begin

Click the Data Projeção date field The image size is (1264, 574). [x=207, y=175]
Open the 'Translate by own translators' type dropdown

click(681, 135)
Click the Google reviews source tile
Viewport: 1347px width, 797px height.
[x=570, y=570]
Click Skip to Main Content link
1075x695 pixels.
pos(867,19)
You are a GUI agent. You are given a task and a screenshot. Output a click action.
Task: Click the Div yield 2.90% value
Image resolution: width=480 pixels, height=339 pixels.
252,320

end

**Task description:** Return the data above without any changes, line for line.

**Task result:**
Click the Data Projeção date field The image size is (1264, 574). [x=207, y=175]
Open the 'Translate by own translators' type dropdown

click(681, 135)
Click the Google reviews source tile
Viewport: 1347px width, 797px height.
[x=570, y=570]
Click Skip to Main Content link
1075x695 pixels.
pos(867,19)
You are a GUI agent. You are given a task and a screenshot. Output a click action.
Task: Click the Div yield 2.90% value
Image resolution: width=480 pixels, height=339 pixels.
252,320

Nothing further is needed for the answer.